Por Vanina Suárez
Hay películas que buscan impactar con grandes conflictos o efectos visuales, y hay otras que eligen el camino opuesto. Crónica de una santa errante pertenece a este último grupo: construye una historia a partir de la sencillez de la vida cotidiana y demuestra que lo extraordinario puede surgir en los momentos más comunes. La protagonista, Rita (Mónica Villa), es una mujer que vive en un pequeño pueblo y cuya existencia parece transcurrir con absoluta normalidad. Sin embargo, un acontecimiento aparentemente insignificante desencadena una serie de situaciones en las que la realidad comienza a mezclarse con lo fantástico. Lo interesante es que estos elementos sobrenaturales nunca irrumpen de manera brusca; aparecen con naturalidad, como si formaran parte del mundo de los personajes. Esa decisión convierte a la película en una obra cercana al realismo mágico, donde lo imposible convive con lo cotidiano sin necesidad de explicaciones.
Dirigida por Tomás Gómez Bustillo, estrenada en 2023. Con una propuesta íntima y delicada, la obra se aleja de los grandes conflictos dramáticos para concentrarse en la vida cotidiana de una mujer común.
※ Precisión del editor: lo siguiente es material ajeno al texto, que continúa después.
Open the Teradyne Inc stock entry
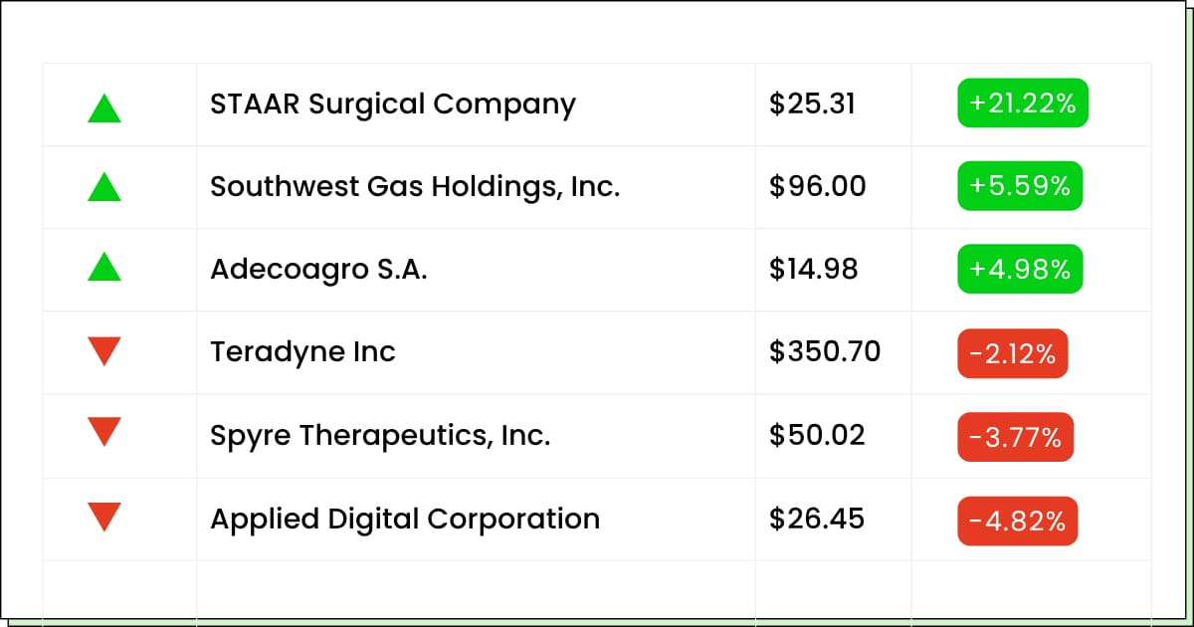The height and width of the screenshot is (627, 1194). 302,352
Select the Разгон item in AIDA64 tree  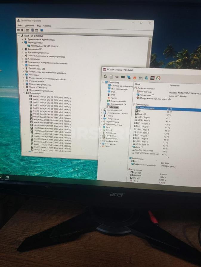click(x=114, y=98)
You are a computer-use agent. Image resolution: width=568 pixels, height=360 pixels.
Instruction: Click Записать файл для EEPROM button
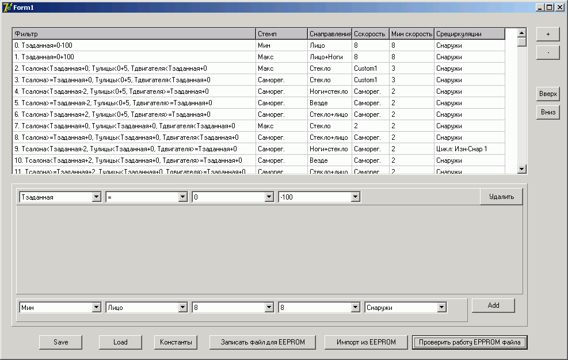click(x=263, y=342)
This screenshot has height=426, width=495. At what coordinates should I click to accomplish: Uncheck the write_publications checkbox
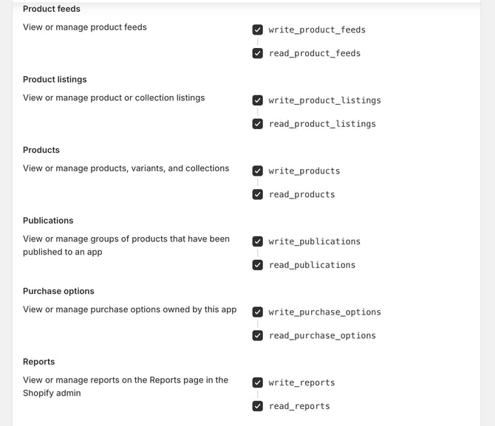point(257,241)
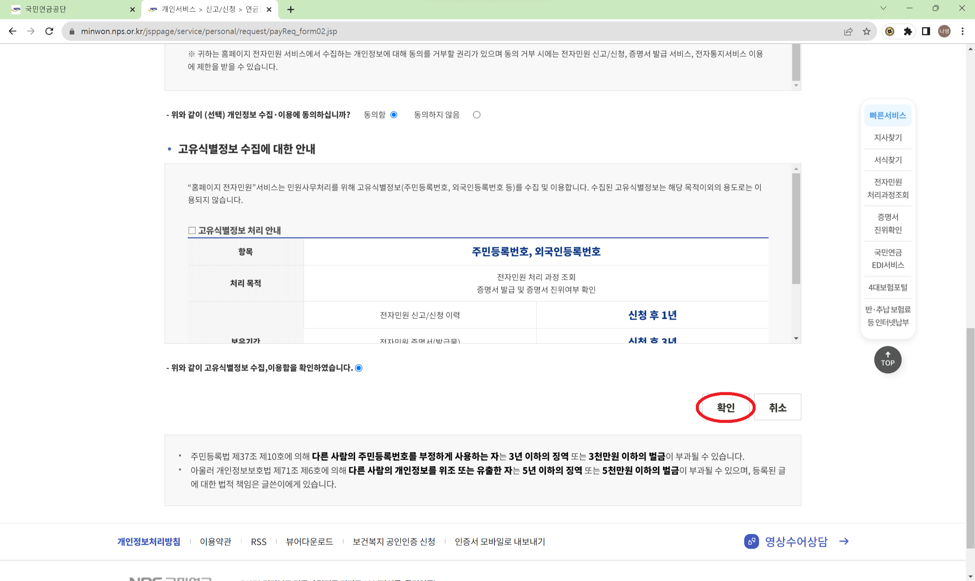The width and height of the screenshot is (975, 581).
Task: Click the share icon in the address bar
Action: [x=848, y=31]
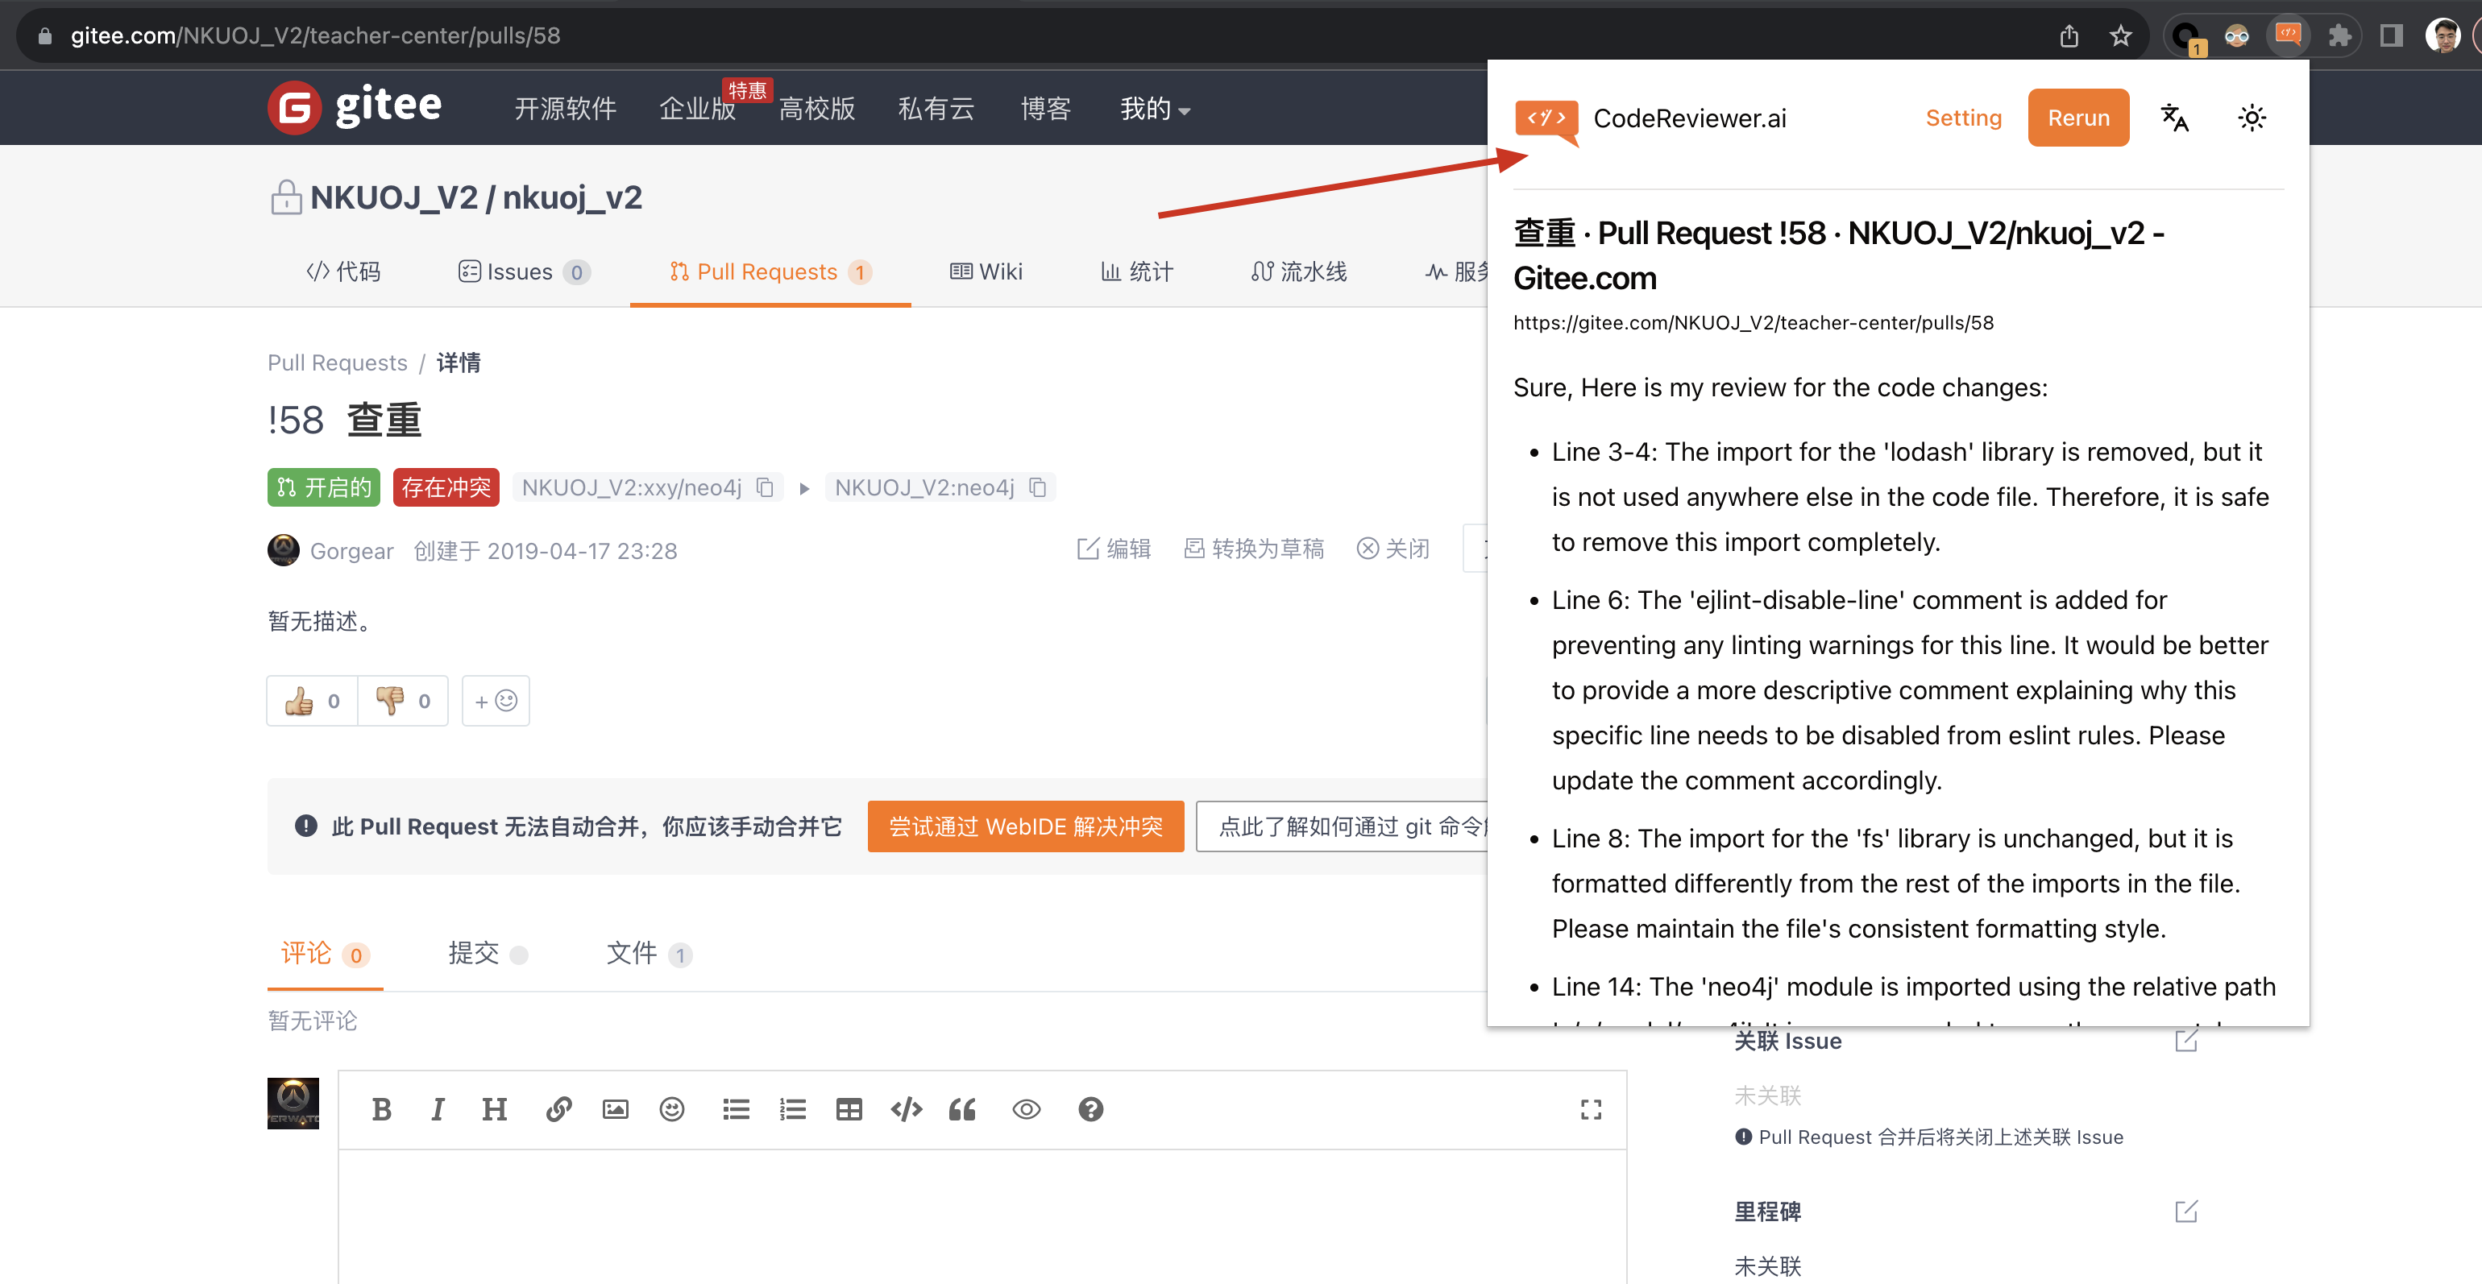This screenshot has height=1284, width=2482.
Task: Click the Rerun button
Action: click(x=2078, y=118)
La mayor virtud del film es su simpleza. No recurre a grandes giros argumentales ni a escenas espectaculares para emocionar. Por el contrario, encuentra belleza en los silencios, en los pequeños gestos y en los vínculos humanos. El ritmo pausado invita al espectador a observar con atención y a descubrir el valor de aquello que muchas veces pasa desapercibido.
La historia demuestra que los acontecimientos más pequeños pueden contener profundas reflexiones sobre la identidad, el paso del tiempo, la soledad y el deseo de encontrar un sentido a la existencia. Los elementos fantásticos funcionan como una metáfora de los deseos, las oportunidades y la posibilidad de imaginar una vida distinta. Más que sorprender, buscan provocar una reflexión en el paso del tiempo, la memoria y las decisiones que marcan el destino de las personas.
Visualmente, la película acompaña esa propuesta con una fotografía cálida y una puesta en escena sobria, que resaltan la tranquilidad del pueblo y refuerzan la sensación de que la magia puede esconderse en cualquier rincón.
Además del enorme trabajo de Villa en un personaje medido, prudente pero a la vez algo envidioso y ofuscado; se suma, Horacio Marassi es un entrañable hombre de pueblo dispuesto a todo por su gran amor.
En definitiva, es una película delicada, sensible y profundamente humana. Su combinación de una narración sencilla con sutiles elementos fantásticos logra una experiencia poética que invita a mirar la realidad con otros ojos y a descubrir que, incluso en la rutina, siempre puede haber lugar para lo maravilloso.